The study also reveals that India’s current steel consumption stands at 136 million metric tons, with the construction and infrastructure sectors collectively accounting for 78% of finished steel demand. This figure is expected to rise to 390 million tons by FY50, driven by rapid urbanisation and infrastructure development.
Carbon pricing to redefine steel economics
The report highlights how carbon pricing is set to fundamentally reshape steel economics. Traditional BF-BOF steel prices are projected to increase by 81% by 2050 due to escalating carbon taxes, rising from the current US$660 per ton to US$1,193 per ton. In contrast, the premium on green steel produced through hydrogen-based DRI technology is expected to decrease significantly as production scales up and costs decline.
Currently, the green steel premium results in modest increases in production costs across sectors: 4.1% for automotive manufacturing, 3.7% for construction projects, and 5.2% for infrastructure development. However, these impacts are projected to fall below 1% by 2035-2040 as the green steel premium diminishes.
CBAM: a wake-up call
The European Union’s Carbon Border Adjustment Mechanism (CBAM) could impact Indian steel exporters. India’s current emission intensity stands at 2.5 tons of CO₂ per ton, compared to the EU’s benchmark of 1.28 tons, creating a 106% differential.. Without decarbonization, Indian exporters could face CBAM-related taxes amounting to INR 19,277 crore by 2030—putting global competitiveness at risk.

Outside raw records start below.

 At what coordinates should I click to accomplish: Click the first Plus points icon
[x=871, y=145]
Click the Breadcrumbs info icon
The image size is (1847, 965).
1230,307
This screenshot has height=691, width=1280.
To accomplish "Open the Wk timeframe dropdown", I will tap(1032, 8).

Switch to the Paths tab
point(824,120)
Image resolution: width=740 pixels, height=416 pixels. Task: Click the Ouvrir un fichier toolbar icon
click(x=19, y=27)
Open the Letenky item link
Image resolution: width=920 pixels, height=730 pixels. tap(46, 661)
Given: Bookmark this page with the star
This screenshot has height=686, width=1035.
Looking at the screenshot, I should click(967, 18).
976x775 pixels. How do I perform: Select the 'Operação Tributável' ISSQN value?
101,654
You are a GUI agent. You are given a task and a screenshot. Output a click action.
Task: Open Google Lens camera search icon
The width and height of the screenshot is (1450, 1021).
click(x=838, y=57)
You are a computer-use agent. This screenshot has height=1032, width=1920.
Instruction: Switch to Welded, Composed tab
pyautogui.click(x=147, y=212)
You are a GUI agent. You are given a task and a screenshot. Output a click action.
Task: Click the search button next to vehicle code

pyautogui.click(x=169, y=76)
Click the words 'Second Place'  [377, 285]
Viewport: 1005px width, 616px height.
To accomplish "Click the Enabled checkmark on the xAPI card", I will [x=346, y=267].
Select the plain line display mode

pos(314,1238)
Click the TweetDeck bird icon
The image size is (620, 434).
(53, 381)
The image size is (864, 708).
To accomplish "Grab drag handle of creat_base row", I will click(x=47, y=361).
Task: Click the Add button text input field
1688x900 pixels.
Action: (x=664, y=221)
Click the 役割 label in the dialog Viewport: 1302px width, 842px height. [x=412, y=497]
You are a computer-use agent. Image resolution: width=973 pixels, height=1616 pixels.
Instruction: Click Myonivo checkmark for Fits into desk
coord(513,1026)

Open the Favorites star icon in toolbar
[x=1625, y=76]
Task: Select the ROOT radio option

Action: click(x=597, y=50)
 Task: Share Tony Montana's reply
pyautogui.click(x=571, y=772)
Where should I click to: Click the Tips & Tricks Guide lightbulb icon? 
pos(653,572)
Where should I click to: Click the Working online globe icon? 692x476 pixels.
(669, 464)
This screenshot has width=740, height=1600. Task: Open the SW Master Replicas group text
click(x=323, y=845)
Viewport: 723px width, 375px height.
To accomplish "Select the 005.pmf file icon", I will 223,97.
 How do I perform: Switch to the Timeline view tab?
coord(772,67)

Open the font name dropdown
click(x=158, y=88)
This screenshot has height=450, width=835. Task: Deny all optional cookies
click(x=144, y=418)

Strategic roadmap: Policy, industry and end-user actions
Recommendations for government:
- Implement carbon pricing mechanisms with costs reaching US$90-100 per ton by 2040
- Provide subsidies and tax incentives for green steel production technologies
- Establish regulatory mandates aligned with international emission standards
For industry:
- Transition to low-emission technologies to reduce emission intensity from 2.5 to 1.21 tons of CO₂ per ton by 2030
- Scale up green steel production using hydrogen-based DRI and other innovative routes
- Invest in R&D to reduce green steel production costs by 30% by 2040
For end-use sectors:
- Begin green steel procurement 10 years ahead of net-zero targets
- Accept current minor production cost increases (3.7-5.2%) for long-term sustainability benefits
- Collaborate closely with suppliers to ensure a steady green steel supply
Technology outlook and supply-demand gap
Key green steel production technologies identified include hydrogen-based DRI and scrap-based electric arc furnaces powered by renewables. However, the report warns of significant supply-demand gaps, underscoring the need for urgent scaling of green steel infrastructure and investments.